The Graveyard Book

Wednesday October 15, 2008 in books read 2008 | neil gaiman

Neil Gaiman is my favourite writer of short stories. His novels are great too, but there’s just something spellbinding about his shorter pieces. The collection Fragile Things was possibly the best book I read last year and certainly one of the best and most memorable books of ghost stories I’ve ever read. The Graveyard Book is his latest work of fiction, and although aimed at a younger readership it still bears Gaiman’s refreshing flair as a gifted writer of supernatural tales.
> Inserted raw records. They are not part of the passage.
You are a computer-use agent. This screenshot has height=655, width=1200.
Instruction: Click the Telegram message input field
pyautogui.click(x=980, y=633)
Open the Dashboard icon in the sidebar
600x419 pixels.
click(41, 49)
The Graveyard Book is about a lost child raised by ghosts in an old graveyard, now fallen into overgrown disuse. It’s a simple idea, and its possibly been used before, but only a writer of Gaiman’s class can use it so well. He lets his imagination run with the concept, both through the eyes of the child in question, Nobody Owens (Bod), and through inviting his reader to become immersed in the story. The setting he creates is wonderful, the collapsed and crumbling headstones, the old crypt, the unconsecrated ground, and the ghosts themselves who range from the comic to the creepy. Most of all Gaiman has a wonderful way with words: at one point Bod pauses in conversation to run his fingers over a moss-covered grave, so simply and in so few words reminding the reader they are in the midst of an incredible ghost story.
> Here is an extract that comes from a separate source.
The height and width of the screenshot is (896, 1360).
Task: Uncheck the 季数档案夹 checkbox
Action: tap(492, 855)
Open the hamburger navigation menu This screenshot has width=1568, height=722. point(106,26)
I’ve mentioned my love for Gaiman’s short stories, and the best parts of The Graveyard Book read like self-contained tales in their own right. Typically for Gaiman, he reveals some of the craft that went into this book in the closing acknowledgments, explaining that he started with the fourth chapter and then later constructed the rest of the book around it. This, The Witch’s Headstone, is a brilliant passage, where Bod encounters and befriends the ghost of a medieval witch. Similarly, another chapter stands out in its own right where Bod plays with a young girl who perceives him as an imaginary friend, only to be found amongst the graves, a friend who’ll fade with memory. Like Gaiman’s best work, it is very touching.
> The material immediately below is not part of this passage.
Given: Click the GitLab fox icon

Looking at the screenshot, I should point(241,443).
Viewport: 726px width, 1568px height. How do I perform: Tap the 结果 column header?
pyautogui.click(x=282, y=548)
I loved this book throughout, although at times it does feel that Gaiman has strained to wrap a plot around his wonderful prose. I can understand this, as a book aimed at younger readers must appear to be going somewhere, and I may be cynical when I draw comparisons with Harry Potter. But they are there. The child in danger after his parents are murdered, the protection of magic and secrecy, the Dumbledore role as personified by Bod’s guardian Silas. Like Harry, Bod is perceived as a misfit in the “real world”, and like Rowling, Gaiman has a clever line in humour when he portrays those in the magical world who choose to teach and steer our hero.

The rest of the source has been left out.